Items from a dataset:
/---
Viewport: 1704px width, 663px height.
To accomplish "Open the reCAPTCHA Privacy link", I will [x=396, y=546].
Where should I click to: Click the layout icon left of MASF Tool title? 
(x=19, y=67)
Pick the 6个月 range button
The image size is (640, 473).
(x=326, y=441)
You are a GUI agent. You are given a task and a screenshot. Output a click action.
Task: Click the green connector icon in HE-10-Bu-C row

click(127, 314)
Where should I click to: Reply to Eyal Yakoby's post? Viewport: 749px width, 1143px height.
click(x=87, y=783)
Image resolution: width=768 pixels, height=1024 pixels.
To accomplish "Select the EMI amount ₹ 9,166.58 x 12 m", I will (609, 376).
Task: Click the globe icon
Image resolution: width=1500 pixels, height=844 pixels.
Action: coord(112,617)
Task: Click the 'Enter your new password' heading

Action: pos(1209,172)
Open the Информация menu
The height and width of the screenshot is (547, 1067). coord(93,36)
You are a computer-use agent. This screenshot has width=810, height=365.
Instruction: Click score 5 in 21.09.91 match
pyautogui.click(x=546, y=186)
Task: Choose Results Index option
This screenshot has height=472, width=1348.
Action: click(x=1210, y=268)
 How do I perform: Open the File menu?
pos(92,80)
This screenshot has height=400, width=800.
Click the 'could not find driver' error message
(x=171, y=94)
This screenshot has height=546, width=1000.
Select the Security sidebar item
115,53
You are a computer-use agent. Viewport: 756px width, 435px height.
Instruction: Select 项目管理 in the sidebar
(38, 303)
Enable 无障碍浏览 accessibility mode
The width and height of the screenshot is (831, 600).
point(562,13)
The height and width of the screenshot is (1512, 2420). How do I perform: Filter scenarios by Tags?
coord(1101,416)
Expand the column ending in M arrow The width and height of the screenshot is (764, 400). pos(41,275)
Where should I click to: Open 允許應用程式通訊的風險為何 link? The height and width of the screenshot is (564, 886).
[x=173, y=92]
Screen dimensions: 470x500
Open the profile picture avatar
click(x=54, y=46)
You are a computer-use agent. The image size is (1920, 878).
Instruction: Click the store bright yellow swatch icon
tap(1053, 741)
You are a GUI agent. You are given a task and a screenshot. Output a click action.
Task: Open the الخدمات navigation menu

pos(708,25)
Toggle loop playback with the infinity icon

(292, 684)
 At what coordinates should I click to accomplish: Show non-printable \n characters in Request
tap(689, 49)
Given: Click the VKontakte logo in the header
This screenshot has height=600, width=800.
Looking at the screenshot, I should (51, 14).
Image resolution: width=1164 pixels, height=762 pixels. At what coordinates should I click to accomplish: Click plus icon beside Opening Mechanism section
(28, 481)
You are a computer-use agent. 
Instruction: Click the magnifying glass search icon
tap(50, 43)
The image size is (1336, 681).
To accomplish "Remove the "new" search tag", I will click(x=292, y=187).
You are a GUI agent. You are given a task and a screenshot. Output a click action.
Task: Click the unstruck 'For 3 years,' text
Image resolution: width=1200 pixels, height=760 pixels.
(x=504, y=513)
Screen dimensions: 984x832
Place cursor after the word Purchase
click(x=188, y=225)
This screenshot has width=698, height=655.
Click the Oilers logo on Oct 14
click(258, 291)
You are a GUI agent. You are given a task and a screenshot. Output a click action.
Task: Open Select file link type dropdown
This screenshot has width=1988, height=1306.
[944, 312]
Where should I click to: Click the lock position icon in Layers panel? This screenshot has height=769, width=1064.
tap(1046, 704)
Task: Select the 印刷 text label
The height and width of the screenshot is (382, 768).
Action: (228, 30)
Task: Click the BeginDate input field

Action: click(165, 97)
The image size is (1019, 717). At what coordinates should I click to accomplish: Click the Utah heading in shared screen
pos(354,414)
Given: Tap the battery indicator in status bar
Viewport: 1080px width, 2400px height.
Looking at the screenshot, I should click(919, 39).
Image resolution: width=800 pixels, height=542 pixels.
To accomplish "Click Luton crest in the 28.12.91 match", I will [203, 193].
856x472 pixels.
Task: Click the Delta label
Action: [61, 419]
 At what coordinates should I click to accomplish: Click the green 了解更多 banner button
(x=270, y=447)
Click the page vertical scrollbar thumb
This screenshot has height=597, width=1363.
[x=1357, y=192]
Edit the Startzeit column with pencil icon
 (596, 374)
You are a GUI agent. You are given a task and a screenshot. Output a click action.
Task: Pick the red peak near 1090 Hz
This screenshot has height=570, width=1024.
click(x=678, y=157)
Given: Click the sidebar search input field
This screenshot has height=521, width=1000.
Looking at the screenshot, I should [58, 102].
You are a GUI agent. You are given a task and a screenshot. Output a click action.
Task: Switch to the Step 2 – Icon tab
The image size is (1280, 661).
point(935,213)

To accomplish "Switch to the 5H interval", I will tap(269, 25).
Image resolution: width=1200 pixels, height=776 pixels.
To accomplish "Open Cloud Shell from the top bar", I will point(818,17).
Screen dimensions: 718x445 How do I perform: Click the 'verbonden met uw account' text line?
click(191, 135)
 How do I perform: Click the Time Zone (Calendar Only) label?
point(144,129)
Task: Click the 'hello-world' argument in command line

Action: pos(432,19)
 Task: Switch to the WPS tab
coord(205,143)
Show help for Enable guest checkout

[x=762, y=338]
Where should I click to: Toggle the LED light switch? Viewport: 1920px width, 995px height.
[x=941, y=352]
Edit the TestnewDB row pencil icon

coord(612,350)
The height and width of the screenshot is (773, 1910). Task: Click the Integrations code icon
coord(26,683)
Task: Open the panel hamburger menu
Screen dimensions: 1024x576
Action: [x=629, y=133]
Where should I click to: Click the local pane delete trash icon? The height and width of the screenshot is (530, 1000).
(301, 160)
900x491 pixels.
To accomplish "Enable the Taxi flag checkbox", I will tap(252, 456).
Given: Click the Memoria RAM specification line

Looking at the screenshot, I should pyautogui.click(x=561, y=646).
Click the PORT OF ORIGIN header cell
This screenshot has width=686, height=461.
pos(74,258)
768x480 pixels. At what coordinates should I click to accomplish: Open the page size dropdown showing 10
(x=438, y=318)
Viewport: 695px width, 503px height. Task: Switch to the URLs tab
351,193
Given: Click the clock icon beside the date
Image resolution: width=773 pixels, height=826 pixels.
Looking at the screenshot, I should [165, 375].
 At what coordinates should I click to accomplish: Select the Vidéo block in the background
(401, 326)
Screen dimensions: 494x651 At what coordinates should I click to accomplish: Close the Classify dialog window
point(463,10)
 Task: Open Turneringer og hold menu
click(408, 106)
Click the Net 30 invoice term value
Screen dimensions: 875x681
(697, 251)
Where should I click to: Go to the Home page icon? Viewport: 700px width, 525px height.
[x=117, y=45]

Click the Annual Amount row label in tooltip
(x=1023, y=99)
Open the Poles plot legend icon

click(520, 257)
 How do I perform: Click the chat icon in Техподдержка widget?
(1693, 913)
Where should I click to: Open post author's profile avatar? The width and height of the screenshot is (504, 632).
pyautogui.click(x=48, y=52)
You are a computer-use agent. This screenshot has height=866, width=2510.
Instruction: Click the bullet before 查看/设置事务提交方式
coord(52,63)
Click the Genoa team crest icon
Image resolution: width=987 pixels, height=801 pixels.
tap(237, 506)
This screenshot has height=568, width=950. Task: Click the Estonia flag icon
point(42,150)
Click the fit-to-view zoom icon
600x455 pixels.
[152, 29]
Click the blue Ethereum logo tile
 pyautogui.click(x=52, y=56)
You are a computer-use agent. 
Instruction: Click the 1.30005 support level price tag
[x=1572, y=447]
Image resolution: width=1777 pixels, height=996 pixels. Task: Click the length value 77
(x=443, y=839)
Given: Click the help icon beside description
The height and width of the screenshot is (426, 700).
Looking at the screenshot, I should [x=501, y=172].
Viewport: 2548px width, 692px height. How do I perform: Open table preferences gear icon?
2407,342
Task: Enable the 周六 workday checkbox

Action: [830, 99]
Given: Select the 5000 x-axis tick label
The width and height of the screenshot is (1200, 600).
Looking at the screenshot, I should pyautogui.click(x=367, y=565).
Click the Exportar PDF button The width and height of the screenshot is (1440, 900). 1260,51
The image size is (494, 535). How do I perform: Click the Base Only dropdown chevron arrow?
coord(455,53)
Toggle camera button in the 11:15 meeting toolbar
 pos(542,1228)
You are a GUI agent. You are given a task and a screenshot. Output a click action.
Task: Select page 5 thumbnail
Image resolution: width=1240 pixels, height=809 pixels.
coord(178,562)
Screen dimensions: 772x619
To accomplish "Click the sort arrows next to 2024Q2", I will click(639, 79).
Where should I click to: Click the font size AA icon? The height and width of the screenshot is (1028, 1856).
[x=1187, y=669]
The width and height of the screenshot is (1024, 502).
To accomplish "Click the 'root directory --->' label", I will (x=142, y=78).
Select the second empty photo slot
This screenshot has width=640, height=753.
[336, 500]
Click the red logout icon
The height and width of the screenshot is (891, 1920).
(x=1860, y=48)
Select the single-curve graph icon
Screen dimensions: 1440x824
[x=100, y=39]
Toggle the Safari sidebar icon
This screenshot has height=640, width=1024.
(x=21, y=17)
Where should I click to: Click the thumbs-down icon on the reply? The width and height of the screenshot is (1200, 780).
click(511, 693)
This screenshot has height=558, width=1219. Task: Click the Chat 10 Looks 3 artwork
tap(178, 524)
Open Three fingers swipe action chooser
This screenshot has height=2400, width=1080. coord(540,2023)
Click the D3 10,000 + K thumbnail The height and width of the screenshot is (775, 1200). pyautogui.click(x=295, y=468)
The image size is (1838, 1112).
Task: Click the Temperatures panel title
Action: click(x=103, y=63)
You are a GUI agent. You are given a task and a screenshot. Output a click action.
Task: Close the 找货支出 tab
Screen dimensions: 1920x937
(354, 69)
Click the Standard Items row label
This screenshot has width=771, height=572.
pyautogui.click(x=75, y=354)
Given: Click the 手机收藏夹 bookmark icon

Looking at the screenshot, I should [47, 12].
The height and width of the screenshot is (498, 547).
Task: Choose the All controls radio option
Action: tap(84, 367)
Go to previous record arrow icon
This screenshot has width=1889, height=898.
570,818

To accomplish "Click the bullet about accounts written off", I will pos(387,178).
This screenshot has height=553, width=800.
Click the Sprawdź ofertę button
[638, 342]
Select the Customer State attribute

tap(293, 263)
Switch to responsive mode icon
\---
__Work order__: Extract from the records above the lines from the one containing "Click the Genoa team crest icon" to the one containing "Given: Click the help icon beside description", both lines included, exactly as they appear and with nothing else.

__The answer__:
Click the Genoa team crest icon
Image resolution: width=987 pixels, height=801 pixels.
tap(237, 506)
This screenshot has height=568, width=950. Task: Click the Estonia flag icon
point(42,150)
Click the fit-to-view zoom icon
600x455 pixels.
[152, 29]
Click the blue Ethereum logo tile
 pyautogui.click(x=52, y=56)
You are a computer-use agent. 
Instruction: Click the 1.30005 support level price tag
[x=1572, y=447]
Image resolution: width=1777 pixels, height=996 pixels. Task: Click the length value 77
(x=443, y=839)
Given: Click the help icon beside description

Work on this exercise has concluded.